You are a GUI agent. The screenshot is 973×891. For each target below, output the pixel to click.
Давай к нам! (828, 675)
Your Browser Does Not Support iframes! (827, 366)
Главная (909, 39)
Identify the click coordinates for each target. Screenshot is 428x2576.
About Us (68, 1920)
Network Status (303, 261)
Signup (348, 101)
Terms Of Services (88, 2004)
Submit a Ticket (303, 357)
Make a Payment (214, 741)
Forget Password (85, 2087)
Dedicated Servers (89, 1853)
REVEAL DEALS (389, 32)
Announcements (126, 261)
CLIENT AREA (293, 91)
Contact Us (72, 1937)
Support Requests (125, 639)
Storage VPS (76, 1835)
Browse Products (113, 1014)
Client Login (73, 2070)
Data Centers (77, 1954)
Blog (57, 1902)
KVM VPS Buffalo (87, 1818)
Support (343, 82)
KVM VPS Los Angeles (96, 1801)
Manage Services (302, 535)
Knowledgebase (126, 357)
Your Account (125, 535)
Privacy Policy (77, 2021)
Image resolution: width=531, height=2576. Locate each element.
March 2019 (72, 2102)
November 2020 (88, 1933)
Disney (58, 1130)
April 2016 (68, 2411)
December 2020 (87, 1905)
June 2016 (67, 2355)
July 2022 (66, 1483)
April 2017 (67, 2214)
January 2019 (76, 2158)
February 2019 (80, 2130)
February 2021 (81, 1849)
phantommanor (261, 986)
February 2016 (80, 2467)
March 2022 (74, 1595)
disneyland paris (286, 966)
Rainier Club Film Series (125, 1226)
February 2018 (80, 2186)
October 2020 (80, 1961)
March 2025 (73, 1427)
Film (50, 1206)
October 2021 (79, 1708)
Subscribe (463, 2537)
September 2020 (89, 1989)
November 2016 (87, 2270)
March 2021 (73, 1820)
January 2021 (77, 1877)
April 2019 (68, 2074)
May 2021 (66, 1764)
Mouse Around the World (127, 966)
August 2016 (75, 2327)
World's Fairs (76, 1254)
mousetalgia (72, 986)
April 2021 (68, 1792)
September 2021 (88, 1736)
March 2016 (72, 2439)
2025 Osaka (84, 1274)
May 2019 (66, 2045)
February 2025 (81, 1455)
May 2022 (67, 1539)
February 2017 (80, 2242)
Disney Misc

▬▬▬▬▬▬

• Problem requirements:
Reproduce the rows above word for word, everything from the line containing "March 2016 (72, 2439)" down to the last row.

• Finished exercise:
March 2016 (72, 2439)
2025 Osaka (84, 1274)
May 2019 (66, 2045)
February 2025 (81, 1455)
May 2022 (67, 1539)
February 2017 (80, 2242)
Disney Misc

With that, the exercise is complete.